‘Foxcatcher’ wrestles with the American Dream

Bennett Miller’s take on violence and weirdness in the U.S.

Bennett Miller’s true crime biopic Foxcatcher has the setup of an American gothic. Olympic wrestler Mark Schultz (Channing Tatum), despite being a gold medalist, languishes in the shadow of his more charismatic brother Dave (Mark Ruffalo). Seemingly out of nowhere, Mark finds an unlikely patron in eccentric zillionaire John du Pont (Steve Carell), who invites Mark to the family estate, Foxcatcher. Mark’s first early scenes at the enormous, half-deserted property, ruled by bizarre aristocrats, plays almost like Jane Eyre recast with jocks.

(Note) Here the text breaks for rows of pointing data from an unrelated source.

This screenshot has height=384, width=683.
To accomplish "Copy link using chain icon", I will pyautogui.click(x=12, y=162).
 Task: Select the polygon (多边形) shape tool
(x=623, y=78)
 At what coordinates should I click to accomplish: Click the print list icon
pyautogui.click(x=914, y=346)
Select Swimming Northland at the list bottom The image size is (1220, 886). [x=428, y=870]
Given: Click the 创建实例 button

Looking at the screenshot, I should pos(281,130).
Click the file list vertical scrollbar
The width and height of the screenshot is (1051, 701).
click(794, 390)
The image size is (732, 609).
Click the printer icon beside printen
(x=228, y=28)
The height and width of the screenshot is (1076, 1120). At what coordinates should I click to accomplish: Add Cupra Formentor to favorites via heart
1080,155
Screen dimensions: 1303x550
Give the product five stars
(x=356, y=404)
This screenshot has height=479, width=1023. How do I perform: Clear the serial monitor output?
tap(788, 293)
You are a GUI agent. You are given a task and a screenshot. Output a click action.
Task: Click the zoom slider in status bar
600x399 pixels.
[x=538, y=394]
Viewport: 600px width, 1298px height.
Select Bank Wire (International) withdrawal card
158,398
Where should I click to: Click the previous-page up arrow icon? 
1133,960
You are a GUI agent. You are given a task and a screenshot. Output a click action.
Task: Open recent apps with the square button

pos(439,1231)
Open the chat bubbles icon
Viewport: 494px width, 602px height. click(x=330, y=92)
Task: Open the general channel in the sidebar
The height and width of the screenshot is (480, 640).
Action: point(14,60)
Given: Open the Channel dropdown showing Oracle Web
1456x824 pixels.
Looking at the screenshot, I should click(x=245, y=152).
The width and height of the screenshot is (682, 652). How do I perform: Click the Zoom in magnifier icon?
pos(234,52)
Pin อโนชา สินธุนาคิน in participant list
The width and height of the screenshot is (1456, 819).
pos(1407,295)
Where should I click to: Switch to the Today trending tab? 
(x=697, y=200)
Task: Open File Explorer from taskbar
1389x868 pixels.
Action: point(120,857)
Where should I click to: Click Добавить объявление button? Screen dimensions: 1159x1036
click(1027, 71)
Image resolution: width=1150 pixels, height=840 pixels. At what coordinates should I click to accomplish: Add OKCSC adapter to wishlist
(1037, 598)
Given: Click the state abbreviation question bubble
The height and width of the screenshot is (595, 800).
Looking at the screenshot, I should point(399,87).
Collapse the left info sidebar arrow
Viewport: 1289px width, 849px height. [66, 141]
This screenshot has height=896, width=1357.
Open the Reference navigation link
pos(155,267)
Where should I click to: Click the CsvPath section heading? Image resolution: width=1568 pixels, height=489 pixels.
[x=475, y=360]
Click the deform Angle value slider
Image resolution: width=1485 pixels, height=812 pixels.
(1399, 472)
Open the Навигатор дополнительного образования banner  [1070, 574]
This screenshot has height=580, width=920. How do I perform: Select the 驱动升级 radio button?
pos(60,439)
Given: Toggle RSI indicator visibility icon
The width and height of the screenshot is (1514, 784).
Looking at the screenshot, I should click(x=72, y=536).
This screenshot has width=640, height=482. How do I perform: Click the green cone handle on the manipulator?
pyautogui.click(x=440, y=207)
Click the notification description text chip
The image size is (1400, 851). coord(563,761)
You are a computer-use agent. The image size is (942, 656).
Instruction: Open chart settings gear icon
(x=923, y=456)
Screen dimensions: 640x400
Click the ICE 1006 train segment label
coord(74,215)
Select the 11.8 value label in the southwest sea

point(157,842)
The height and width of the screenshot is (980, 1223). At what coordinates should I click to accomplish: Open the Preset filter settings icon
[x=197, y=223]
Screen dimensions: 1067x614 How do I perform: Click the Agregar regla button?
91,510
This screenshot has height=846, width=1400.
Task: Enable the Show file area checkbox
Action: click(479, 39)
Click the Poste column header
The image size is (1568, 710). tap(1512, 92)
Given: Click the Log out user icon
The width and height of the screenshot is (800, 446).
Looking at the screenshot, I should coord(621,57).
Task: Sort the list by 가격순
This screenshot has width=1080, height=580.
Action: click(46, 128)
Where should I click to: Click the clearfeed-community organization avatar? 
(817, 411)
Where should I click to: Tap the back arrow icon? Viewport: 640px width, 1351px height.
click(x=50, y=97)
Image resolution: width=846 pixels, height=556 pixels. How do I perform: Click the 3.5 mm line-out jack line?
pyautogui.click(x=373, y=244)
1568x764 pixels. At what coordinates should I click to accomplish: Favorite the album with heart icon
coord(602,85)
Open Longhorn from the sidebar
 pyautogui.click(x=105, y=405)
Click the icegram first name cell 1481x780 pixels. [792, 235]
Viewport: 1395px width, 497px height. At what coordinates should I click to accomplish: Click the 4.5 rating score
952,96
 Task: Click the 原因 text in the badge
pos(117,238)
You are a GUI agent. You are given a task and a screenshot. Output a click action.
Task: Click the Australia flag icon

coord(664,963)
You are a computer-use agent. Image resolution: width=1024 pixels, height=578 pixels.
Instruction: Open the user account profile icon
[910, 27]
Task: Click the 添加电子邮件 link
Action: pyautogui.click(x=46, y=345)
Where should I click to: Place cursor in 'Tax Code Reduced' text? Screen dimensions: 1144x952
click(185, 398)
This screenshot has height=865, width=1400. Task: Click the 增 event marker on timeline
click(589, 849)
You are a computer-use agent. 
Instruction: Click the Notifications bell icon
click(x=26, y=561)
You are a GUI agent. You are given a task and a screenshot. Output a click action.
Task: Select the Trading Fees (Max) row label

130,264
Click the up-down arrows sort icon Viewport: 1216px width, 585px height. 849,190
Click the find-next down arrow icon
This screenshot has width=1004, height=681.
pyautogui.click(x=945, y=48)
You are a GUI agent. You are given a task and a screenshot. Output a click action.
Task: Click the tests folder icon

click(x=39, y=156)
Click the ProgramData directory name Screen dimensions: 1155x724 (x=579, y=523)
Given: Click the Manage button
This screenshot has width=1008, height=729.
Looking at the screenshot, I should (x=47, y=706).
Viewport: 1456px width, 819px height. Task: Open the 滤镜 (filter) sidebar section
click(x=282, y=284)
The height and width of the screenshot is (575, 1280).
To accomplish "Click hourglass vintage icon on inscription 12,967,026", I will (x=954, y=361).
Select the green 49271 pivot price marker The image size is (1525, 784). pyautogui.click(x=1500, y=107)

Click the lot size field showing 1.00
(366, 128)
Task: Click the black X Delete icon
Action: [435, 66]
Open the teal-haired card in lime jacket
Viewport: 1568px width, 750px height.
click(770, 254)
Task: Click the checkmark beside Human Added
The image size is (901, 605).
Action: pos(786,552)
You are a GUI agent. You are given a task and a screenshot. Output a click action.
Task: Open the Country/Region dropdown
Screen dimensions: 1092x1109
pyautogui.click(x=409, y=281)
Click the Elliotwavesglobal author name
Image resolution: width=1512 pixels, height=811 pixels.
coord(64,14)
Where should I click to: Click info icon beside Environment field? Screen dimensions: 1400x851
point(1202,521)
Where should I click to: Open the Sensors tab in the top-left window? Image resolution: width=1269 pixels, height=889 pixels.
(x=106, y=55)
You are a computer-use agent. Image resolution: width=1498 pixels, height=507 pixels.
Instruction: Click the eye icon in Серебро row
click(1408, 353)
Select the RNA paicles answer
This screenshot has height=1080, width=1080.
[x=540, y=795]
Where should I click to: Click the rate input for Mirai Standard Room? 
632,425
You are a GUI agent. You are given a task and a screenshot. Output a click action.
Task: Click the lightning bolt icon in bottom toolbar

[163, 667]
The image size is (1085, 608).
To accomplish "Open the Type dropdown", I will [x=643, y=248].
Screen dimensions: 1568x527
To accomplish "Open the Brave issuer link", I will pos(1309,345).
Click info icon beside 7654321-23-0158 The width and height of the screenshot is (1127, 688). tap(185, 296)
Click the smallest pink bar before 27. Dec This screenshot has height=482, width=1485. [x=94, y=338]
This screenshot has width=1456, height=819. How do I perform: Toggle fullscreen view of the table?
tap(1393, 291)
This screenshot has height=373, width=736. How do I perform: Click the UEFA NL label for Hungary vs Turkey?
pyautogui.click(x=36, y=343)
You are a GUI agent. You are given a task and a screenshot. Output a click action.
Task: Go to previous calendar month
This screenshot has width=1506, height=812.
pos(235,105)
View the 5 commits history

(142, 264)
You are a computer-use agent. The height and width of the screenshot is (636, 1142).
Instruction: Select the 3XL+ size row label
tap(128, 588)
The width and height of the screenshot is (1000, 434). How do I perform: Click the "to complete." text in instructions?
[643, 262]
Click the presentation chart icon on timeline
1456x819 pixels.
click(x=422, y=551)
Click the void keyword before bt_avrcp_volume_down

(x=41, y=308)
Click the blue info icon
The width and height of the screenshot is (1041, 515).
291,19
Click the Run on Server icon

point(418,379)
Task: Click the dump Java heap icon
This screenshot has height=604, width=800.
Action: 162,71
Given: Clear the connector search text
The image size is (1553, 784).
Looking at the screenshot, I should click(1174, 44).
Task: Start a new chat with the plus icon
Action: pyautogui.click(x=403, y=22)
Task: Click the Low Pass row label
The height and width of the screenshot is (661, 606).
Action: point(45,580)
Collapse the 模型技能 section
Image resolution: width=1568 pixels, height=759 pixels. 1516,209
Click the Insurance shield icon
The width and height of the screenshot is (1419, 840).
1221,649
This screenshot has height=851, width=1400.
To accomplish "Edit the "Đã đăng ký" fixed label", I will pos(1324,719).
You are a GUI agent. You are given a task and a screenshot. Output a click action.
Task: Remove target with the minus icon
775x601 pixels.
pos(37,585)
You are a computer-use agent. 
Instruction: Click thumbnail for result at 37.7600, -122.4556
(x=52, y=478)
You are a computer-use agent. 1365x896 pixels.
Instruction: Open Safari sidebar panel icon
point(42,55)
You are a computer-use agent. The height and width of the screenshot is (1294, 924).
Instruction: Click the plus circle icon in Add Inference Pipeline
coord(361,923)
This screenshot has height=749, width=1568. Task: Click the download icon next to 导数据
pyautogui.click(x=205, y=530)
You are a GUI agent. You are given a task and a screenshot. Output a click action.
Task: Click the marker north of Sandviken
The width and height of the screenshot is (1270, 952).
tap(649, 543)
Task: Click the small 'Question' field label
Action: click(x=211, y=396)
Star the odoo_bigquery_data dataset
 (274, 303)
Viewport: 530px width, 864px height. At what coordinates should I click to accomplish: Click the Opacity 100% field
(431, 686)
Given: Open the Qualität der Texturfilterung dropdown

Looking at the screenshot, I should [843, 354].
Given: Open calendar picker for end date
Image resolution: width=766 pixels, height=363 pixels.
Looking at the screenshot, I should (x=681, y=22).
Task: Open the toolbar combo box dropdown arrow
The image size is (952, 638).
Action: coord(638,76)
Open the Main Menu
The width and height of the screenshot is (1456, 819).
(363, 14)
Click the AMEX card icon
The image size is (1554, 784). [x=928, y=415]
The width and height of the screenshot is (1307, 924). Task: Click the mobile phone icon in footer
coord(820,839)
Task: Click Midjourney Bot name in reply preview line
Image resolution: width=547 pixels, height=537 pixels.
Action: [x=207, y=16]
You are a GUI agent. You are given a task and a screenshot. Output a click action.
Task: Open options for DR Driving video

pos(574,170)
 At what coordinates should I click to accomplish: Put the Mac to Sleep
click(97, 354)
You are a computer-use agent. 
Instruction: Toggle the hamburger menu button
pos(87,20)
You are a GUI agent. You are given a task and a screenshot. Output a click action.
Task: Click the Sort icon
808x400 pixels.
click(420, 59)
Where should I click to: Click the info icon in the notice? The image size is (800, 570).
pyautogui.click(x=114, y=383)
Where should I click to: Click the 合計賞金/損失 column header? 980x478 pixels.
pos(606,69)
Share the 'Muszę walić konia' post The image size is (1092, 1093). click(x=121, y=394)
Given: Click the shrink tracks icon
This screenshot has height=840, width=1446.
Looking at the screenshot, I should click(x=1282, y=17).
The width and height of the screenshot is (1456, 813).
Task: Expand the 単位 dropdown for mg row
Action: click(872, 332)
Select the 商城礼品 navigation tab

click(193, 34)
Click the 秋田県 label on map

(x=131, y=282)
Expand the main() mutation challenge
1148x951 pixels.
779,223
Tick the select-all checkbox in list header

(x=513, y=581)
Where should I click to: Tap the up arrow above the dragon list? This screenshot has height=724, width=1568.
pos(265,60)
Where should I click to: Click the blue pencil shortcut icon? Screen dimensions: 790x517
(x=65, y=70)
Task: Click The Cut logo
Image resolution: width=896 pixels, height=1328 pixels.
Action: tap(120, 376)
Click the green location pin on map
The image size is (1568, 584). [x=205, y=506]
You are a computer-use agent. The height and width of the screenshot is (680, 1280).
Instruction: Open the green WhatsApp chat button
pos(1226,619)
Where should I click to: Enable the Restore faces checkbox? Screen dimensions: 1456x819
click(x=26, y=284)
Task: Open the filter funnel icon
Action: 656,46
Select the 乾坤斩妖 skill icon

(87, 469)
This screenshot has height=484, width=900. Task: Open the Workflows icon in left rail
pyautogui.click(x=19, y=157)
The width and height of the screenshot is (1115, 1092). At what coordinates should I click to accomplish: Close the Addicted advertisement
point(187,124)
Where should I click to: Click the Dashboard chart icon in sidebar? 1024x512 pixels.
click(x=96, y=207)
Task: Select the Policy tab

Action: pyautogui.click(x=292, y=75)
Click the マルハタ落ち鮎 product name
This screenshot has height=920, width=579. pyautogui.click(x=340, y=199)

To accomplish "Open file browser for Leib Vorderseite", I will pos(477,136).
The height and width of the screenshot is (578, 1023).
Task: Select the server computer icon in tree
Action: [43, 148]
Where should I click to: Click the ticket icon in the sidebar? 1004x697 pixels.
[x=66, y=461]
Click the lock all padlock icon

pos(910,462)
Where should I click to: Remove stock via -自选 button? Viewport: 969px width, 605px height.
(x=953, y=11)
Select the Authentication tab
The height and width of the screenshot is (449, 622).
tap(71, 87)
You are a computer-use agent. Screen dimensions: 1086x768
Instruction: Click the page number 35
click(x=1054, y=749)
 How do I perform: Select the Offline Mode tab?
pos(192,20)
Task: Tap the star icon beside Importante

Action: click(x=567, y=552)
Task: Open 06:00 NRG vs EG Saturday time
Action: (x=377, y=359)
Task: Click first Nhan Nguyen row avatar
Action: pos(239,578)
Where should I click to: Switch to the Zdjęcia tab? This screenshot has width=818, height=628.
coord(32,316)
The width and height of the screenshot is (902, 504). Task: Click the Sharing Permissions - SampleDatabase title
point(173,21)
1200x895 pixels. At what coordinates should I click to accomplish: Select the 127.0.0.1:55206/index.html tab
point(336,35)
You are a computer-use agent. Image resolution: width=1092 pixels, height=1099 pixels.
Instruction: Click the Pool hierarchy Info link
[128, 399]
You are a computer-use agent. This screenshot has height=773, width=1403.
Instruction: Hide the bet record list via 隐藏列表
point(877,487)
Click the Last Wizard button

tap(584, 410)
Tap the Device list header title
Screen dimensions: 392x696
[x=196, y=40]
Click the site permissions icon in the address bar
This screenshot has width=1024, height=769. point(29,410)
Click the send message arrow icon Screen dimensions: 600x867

Behind a beaky prosthetic nose, Carell makes John du Pont a singularly strange figure, with a whispery delivery and obsessions with wrestling, ornithology, and weapons. He receives deliveries of huge, working machine guns like a kid playing with life-size army toys. While gimmicky, Carell’s performance proves undeniably fascinating, and at times shares the comical lack of self-awareness of “The Office’s” Michael Scott. “My friends call me ‘Eagle.’ Or ‘Golden Eagle.’ Or ‘John,’” he says at one point.

Tatum is terrific too, giving Mark a lumbering gait and a wary, heavy-browed expression. Between Mark’s physical menace and emotional vulnerability, he seems completely unpredictable, and his scenes are rife with tension. For a while, the odd-couple relationship gives Mark the approval he craves and John an actual protégé. But when Dave, the “normal” one, enters the mix and Olympic prospects become more likely, the dynamic turns fatally unstable.

Having previously helmed Capote and Moneyball, Miller clearly has a fascination with different aspects of American iconography, and he’s particularly interested in the violence and weirdness in U.S. history. In this case, Miller sets his directorial gaze on the estate near Valley Forge. The plot drifts a bit in the last act, and at times seems to be resting more on metaphor and insinuation than incident. But Foxcatcher definitely gives students of the American Dream something to wrestle with.